Este fim de semana saí com o marido/ex marido/melhor amigo/mais que amigo/não namorado. Continuo sem saber como defini-lo. Não há definição possível para esta relação. Não há mesmo. Por mais que tente procurar. Estamos casados ainda. Sim. Mas já não vivemos juntos, nem estamos juntos, mas estamos. Vamos estando. E damo-nos muito bem. E pronto. O que importa é estar bem, não é? E a verdade é que estou bem. Estamos bem. E o álcool por vezes ajuda. Ajuda a falar, a dançar, a caminhar muito pelos bares e discotecas de Andorra. E a agir.
E depois chegam
conversas estranhas. Pessoas desconhecidas que, apesar de saberem que estamos
separados, nos vêem juntos e comentam que somos feitos um para o outro e, mesmo
quem não me conhece diz “a culpa é tua! Por tua culpa é que não estais juntos”.

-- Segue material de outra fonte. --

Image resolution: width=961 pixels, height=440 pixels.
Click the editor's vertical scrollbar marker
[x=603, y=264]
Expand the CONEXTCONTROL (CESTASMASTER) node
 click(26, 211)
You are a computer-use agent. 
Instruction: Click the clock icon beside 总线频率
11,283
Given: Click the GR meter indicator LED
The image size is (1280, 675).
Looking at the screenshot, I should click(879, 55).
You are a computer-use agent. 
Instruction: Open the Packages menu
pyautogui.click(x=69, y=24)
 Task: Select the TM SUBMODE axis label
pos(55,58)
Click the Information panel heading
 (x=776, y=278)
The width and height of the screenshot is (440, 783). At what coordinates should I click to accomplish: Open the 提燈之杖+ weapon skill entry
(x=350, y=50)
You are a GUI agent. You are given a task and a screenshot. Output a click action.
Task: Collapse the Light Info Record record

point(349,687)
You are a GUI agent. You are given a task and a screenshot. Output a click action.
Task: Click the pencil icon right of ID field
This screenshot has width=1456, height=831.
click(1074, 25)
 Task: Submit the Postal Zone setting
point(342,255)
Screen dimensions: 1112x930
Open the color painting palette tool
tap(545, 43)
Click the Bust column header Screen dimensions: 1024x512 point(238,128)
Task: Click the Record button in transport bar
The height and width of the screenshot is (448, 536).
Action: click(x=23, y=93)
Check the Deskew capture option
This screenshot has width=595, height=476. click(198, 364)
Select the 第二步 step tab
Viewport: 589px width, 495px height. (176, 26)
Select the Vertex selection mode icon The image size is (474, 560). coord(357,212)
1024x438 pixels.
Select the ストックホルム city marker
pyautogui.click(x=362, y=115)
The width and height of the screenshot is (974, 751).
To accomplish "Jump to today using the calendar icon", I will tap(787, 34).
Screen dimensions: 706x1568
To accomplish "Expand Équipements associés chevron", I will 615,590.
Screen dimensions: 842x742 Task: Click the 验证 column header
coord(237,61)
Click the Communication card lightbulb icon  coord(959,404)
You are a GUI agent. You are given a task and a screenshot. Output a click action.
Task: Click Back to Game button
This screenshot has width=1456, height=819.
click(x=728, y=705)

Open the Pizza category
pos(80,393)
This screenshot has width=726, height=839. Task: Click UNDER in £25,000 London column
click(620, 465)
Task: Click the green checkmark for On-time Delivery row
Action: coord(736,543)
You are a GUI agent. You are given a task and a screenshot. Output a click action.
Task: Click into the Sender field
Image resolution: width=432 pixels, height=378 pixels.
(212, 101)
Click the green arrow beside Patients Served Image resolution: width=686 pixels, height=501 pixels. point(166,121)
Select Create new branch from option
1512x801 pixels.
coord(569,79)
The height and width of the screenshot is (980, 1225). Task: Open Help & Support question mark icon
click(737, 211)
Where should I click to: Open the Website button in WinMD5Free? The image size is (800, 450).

E eu penso “que bruxaria é esta?”, “como sabem?”…
Não sei explicar o que
sinto. Encontro mil defeitos para me afastar dele. Penso em duas mil coisas que
me façam não querer voltar para ele. Mas no fim…caio nos braços dele. Sempre. Sempre
que estamos juntos.
O meu eu interior diz me
para não fazer nada. Para seguir com os meus planos. Para estar sozinha. Aproveitar
a liberdade que tenho actualmente. E continuar a minha aprendizagem. Mas depois
aparece o meu coração que me diz para não esconder o que sinto. Para me perdoar,
desbloquear e seguir em frente. E fico assim. Confusa. Sem saber bem o que
fazer.
Depois penso que o
melhor é não pensar em nada. Estamos bem assim e o melhor é mesmo deixar andar.
Eu não quero mais ninguém, ele também não. Mas não estamos juntos. Porque a mim…
dão me arrepios só de pensar em compromissos outra vez. Não gosto desta
palavra. E assusta-me. E não quero falar disso. Se penso em compromisso,
desisto de tudo o que temos.
Mas a verdade é esta. Somos
unha e carne. Cocó e mosca, como disse ele uma vez. E as piadas, os olhares, as
meias palavras… nisso somos um para o outro. Encaixamos na perfeição. E esta
cumplicidade que temos vê-se. E é por isso que as pessoas dizem que vamos
voltar e mais não sei o quê. E em certa parte têm razão. Porque estamos
separados. Mas juntos.
Que confusão! Deixo me ficar por aqui. Se penso demasiado estrago tudo. Como sempre.